» Extracted records
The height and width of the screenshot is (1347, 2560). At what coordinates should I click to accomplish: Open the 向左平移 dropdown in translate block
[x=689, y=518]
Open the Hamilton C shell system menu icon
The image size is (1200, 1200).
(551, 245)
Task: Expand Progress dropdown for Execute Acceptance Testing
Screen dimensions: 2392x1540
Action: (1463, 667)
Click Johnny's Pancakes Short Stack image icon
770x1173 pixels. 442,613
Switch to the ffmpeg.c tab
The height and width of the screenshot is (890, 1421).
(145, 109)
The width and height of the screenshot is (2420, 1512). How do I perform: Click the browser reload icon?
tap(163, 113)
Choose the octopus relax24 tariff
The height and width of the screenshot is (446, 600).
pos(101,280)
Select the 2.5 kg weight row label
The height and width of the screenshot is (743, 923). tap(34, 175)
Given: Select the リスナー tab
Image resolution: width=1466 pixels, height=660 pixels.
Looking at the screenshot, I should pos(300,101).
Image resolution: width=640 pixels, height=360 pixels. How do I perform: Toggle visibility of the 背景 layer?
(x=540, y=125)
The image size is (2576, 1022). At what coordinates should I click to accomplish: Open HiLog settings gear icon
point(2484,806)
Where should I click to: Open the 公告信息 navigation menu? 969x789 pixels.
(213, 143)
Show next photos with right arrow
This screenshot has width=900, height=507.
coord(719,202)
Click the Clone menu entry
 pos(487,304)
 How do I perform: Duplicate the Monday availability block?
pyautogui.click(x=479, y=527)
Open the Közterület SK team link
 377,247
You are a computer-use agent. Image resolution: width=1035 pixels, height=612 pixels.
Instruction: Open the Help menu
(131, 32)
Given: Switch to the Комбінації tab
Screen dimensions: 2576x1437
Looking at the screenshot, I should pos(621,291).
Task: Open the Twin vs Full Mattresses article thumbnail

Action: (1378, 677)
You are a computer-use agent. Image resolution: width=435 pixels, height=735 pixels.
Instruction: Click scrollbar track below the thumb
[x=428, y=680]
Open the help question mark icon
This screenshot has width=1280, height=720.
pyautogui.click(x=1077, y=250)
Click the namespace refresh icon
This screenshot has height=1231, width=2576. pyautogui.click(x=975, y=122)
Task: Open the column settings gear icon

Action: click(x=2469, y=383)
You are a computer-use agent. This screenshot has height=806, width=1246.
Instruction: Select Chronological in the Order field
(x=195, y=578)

» Exercise requirements
Can you turn all the entries above into a numbered list, one line per item, with the blank lines left out?

» Result of the task
1. The height and width of the screenshot is (1347, 2560). At what coordinates should I click to accomplish: Open the 向左平移 dropdown in translate block
2. [x=689, y=518]
3. Open the Hamilton C shell system menu icon
4. The image size is (1200, 1200).
5. (551, 245)
6. Task: Expand Progress dropdown for Execute Acceptance Testing
7. Screen dimensions: 2392x1540
8. Action: (1463, 667)
9. Click Johnny's Pancakes Short Stack image icon
10. 770x1173 pixels. 442,613
11. Switch to the ffmpeg.c tab
12. The height and width of the screenshot is (890, 1421).
13. (145, 109)
14. The width and height of the screenshot is (2420, 1512). How do I perform: Click the browser reload icon?
15. tap(163, 113)
16. Choose the octopus relax24 tariff
17. The height and width of the screenshot is (446, 600).
18. pos(101,280)
19. Select the 2.5 kg weight row label
20. The height and width of the screenshot is (743, 923). tap(34, 175)
21. Given: Select the リスナー tab
22. Image resolution: width=1466 pixels, height=660 pixels.
23. Looking at the screenshot, I should pos(300,101).
24. Image resolution: width=640 pixels, height=360 pixels. How do I perform: Toggle visibility of the 背景 layer?
25. (x=540, y=125)
26. The image size is (2576, 1022). At what coordinates should I click to accomplish: Open HiLog settings gear icon
27. point(2484,806)
28. Where should I click to: Open the 公告信息 navigation menu? 969x789 pixels.
29. (213, 143)
30. Show next photos with right arrow
31. This screenshot has width=900, height=507.
32. coord(719,202)
33. Click the Clone menu entry
34.  pos(487,304)
35.  How do I perform: Duplicate the Monday availability block?
36. pyautogui.click(x=479, y=527)
37. Open the Közterület SK team link
38.  377,247
39. You are a computer-use agent. Image resolution: width=1035 pixels, height=612 pixels.
40. Instruction: Open the Help menu
41. (131, 32)
42. Given: Switch to the Комбінації tab
43. Screen dimensions: 2576x1437
44. Looking at the screenshot, I should pos(621,291).
45. Task: Open the Twin vs Full Mattresses article thumbnail
46. Action: (1378, 677)
47. You are a computer-use agent. Image resolution: width=435 pixels, height=735 pixels.
48. Instruction: Click scrollbar track below the thumb
49. [x=428, y=680]
50. Open the help question mark icon
51. This screenshot has width=1280, height=720.
52. pyautogui.click(x=1077, y=250)
53. Click the namespace refresh icon
54. This screenshot has height=1231, width=2576. pyautogui.click(x=975, y=122)
55. Task: Open the column settings gear icon
56. Action: click(x=2469, y=383)
57. You are a computer-use agent. This screenshot has height=806, width=1246.
58. Instruction: Select Chronological in the Order field
59. (x=195, y=578)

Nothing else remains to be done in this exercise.